7. "I believe that poets play a crucial role in the making of a people,” your friend and translator Ruth Behar wrote in her afterward to your poem. What role do you think that poets play in a making of a people and what role has poetry played in the making of the Cuban American people?

I think poetry plays a crucial role because poetry addresses the real emotional lives of people. The real truth in this situation and with others, [is hidden by ] the veneer of politics and rhetorical stances and the official word of any country… [W]hen you dig down deeper into the real lives of real people in the day to day, you get the real story so to speak and I think poetry seeks to bring out the real story. To me, ultimately history is driven by the stories of these people. They affect the world and they affect consequences and they affect the rise and fall of leaders in ways that are not always tangible or recordable or [written] in the history books. The will of the people in some ways the collective unconscious way of the people goes a long way.

I think poetry is great at bringing that out and harnessing that and making that more tangible so that the issues are not these abstract notions that people can manipulate and use and talk about to their advantage or disadvantage for good or for bad but rather they become real faces, real names, real minds. Poetry strives to do that. [...]

I think every poem, every poet, and poetry collectively tries to do that. [It] tries to bring out those buried stories, those real lives, those real families and the real consequences...of the people who are caught in the crossfires of history. That's what I think I tried to do in the poem as well as for Cuba is to get down to a human level. We are all fathers and grandmothers and children and cousins. We are all human beings. Let's stop and pause and think about that for a minute. [T]he Island of Cuba is not this political thing, but rather as real people with their joys and triumphs and sorrows and suffering.
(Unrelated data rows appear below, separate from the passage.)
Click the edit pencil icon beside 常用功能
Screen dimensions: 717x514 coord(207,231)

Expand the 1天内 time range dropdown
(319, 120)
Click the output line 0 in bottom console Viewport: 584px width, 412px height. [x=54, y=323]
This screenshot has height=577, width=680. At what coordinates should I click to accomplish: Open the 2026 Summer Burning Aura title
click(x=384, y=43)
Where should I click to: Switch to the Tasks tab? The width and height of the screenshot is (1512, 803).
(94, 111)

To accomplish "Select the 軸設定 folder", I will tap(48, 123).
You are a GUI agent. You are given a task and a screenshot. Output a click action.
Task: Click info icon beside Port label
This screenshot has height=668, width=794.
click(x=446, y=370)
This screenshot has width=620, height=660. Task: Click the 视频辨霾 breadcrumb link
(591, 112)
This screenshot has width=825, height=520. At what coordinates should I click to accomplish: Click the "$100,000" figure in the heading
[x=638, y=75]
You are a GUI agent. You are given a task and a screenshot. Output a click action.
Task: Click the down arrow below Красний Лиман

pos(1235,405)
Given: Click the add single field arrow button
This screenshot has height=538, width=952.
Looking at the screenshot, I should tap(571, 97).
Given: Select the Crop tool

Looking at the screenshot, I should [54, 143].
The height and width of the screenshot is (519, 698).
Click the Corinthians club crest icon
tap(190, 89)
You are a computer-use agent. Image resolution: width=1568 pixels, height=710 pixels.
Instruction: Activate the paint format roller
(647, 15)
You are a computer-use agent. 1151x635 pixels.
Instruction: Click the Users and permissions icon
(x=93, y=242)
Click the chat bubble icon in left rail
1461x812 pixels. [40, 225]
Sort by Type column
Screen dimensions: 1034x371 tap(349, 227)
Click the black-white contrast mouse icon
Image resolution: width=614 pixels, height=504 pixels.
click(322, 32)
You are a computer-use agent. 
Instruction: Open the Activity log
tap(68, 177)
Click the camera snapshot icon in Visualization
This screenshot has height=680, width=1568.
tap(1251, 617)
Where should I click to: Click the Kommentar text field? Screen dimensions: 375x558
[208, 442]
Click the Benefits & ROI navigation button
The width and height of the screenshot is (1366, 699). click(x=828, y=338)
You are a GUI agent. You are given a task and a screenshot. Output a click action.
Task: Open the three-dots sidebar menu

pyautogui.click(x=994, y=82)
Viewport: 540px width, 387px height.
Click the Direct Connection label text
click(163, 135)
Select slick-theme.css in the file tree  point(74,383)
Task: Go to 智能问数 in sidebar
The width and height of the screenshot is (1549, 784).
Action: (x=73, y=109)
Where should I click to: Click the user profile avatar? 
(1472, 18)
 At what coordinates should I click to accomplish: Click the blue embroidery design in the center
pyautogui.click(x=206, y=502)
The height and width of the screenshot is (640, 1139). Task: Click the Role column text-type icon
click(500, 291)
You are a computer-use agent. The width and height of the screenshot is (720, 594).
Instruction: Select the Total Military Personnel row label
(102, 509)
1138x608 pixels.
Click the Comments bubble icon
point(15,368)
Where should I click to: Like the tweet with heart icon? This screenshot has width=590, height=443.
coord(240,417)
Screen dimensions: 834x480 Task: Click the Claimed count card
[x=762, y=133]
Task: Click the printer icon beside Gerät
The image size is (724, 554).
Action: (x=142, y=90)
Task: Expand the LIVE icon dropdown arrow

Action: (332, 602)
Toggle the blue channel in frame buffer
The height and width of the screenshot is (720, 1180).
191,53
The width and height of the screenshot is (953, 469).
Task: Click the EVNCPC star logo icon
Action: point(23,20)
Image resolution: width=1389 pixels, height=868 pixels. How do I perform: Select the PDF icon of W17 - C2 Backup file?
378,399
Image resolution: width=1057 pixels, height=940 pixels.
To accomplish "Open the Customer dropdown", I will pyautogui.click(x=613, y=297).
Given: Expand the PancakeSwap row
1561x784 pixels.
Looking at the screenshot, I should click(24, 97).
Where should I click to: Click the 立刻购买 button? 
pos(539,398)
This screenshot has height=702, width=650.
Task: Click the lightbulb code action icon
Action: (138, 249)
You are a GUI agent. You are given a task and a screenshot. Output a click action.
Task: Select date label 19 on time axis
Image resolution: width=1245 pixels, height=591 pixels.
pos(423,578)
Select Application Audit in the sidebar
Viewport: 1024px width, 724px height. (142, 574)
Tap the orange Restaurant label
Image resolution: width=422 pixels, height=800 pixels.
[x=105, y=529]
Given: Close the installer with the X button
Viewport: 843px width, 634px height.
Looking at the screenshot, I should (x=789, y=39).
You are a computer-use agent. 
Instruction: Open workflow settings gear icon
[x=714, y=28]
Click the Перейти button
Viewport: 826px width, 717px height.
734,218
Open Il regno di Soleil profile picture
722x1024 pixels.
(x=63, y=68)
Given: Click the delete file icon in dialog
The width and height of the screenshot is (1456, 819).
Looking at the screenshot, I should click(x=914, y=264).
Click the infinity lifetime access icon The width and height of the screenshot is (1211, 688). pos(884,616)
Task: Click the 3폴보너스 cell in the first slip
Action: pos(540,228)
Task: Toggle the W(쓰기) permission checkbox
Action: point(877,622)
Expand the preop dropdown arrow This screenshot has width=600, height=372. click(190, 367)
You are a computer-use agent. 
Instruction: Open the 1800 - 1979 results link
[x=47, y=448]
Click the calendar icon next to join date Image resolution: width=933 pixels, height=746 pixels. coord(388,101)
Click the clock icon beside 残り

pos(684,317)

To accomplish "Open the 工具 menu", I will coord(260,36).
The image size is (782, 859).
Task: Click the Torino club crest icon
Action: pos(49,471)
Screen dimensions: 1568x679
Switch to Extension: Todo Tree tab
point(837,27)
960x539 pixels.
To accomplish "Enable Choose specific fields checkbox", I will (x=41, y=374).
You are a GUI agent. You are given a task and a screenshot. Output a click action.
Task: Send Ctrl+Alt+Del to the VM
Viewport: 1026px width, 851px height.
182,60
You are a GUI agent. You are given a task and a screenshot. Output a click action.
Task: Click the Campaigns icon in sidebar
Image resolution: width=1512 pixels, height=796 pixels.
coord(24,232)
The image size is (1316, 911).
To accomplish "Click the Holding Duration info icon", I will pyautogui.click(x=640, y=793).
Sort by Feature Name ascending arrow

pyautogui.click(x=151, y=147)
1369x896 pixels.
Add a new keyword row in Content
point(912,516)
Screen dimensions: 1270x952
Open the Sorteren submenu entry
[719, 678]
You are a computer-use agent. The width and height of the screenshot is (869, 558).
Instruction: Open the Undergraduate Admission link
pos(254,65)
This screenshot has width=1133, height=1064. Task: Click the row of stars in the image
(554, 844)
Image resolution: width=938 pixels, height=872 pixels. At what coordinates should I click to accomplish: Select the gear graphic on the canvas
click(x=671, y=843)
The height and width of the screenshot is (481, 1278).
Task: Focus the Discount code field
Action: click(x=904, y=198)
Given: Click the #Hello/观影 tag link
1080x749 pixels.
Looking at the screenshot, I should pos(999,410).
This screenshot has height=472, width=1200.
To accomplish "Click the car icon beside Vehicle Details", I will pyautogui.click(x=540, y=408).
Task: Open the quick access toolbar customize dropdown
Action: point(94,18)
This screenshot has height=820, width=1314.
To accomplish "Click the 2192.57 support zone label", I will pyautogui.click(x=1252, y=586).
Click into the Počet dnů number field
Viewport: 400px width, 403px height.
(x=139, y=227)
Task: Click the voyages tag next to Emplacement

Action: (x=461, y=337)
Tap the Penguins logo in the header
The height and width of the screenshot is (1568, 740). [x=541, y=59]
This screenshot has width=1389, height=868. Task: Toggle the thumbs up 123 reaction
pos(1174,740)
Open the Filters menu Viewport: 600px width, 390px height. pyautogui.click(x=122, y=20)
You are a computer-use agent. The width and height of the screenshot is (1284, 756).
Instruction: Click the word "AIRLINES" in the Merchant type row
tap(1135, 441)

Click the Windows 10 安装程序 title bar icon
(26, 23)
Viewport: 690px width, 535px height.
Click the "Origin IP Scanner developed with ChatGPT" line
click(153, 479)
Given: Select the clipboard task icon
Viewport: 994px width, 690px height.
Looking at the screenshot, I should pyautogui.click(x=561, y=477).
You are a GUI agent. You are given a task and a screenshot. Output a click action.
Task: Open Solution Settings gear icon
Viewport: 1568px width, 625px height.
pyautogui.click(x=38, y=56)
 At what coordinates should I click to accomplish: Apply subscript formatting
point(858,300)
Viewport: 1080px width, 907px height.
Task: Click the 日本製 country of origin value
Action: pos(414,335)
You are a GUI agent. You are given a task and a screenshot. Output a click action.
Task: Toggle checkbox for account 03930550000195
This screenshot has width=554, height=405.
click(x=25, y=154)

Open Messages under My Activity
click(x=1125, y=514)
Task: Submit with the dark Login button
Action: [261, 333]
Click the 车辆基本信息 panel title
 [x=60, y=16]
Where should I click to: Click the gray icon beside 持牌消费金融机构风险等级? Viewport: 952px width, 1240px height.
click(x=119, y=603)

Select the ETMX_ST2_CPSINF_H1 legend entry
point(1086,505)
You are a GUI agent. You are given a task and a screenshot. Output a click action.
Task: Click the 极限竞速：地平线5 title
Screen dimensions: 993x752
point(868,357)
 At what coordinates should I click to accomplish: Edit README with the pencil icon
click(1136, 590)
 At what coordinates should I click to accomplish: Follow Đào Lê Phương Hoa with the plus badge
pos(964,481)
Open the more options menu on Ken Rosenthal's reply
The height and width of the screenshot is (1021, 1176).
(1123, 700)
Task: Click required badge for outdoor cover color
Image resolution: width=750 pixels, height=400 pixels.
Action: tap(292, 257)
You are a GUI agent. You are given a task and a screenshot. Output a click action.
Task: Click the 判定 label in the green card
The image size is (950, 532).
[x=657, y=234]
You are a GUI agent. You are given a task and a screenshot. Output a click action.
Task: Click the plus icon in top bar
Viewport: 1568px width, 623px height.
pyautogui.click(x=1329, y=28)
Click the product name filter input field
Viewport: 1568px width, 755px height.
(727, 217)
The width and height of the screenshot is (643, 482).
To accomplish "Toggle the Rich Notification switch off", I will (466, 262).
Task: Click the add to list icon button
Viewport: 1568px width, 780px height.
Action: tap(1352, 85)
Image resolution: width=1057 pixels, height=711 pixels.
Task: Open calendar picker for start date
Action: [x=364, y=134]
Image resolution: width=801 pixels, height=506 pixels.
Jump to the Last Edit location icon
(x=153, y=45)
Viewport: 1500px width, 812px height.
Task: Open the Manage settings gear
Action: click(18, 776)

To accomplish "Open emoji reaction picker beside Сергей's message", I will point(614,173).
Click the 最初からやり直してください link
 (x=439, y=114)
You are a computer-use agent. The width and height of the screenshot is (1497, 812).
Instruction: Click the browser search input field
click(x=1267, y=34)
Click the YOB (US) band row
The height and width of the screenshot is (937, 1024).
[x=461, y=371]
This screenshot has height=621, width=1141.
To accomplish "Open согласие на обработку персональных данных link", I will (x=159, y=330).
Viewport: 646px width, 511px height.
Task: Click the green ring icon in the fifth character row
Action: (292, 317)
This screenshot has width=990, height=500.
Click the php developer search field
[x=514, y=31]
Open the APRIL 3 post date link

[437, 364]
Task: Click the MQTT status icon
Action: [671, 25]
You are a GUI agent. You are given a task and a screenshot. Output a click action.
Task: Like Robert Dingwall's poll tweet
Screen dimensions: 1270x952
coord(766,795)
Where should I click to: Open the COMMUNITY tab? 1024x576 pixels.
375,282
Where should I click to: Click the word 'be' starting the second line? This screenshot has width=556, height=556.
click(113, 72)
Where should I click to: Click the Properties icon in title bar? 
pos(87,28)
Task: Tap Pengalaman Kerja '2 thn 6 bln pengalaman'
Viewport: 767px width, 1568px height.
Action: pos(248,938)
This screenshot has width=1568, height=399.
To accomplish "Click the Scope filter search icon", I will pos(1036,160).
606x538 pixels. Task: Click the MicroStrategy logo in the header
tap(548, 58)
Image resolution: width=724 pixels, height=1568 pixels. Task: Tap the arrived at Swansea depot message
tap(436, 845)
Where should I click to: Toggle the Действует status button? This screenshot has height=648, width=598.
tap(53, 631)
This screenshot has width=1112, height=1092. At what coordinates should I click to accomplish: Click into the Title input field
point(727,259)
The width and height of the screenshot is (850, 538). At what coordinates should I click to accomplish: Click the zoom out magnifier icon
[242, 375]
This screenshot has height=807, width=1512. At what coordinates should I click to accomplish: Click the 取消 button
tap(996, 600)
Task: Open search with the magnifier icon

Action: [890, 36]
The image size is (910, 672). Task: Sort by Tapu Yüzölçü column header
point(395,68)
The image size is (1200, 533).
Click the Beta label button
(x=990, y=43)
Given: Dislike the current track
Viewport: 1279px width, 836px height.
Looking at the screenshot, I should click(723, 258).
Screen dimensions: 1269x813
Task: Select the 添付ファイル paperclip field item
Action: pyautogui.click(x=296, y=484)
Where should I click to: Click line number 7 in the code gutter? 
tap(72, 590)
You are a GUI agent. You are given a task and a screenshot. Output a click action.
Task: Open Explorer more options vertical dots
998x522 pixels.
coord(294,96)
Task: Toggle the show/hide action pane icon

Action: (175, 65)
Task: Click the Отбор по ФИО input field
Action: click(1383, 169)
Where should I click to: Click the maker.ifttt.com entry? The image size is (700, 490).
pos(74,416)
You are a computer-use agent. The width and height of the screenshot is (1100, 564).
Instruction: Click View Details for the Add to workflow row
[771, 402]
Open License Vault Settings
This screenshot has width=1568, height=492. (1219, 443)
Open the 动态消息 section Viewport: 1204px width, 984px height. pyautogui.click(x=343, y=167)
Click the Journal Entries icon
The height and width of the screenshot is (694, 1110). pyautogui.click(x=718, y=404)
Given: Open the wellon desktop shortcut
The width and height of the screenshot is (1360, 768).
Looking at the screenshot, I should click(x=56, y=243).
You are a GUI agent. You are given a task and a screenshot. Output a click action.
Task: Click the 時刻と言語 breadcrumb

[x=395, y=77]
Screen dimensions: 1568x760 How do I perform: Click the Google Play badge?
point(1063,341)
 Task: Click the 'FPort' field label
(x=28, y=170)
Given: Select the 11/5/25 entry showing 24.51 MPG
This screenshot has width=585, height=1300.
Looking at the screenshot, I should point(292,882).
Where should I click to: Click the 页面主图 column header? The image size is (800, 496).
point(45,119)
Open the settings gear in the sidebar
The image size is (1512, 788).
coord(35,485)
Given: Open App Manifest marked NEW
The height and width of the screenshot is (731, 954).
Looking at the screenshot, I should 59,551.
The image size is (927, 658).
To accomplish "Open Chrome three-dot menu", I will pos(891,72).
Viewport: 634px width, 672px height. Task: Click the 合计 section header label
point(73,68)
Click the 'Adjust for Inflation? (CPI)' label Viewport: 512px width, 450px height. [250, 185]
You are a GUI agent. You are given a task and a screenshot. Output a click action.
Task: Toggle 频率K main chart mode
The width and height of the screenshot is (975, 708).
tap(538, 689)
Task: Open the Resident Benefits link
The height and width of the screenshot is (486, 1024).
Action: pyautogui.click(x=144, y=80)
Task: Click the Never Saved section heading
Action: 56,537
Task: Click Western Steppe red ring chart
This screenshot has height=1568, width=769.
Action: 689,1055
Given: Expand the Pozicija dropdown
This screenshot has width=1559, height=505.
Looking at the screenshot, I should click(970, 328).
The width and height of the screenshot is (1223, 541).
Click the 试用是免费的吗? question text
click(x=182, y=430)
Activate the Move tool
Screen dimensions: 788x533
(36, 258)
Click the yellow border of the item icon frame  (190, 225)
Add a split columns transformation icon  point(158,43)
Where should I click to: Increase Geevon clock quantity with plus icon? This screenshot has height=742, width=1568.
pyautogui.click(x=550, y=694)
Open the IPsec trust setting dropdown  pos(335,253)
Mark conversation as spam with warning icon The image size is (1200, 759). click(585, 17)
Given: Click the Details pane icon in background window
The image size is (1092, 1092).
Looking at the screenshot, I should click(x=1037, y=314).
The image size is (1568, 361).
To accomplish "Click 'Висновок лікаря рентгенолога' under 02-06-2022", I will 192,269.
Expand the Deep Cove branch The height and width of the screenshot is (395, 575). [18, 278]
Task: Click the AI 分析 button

I think if we make that human connection with the island that meaningful change is inevitable. I think we see that happen over and over again in many ways. I think the power of our leaders and spiritual leaders like Martin Luther King Jr. or [Mohandas] Gandhi was the ability to humanize what is otherwise a political issue... Once you recognize the humanity in each other, the only outcome can be change and, at least, a temporary peace.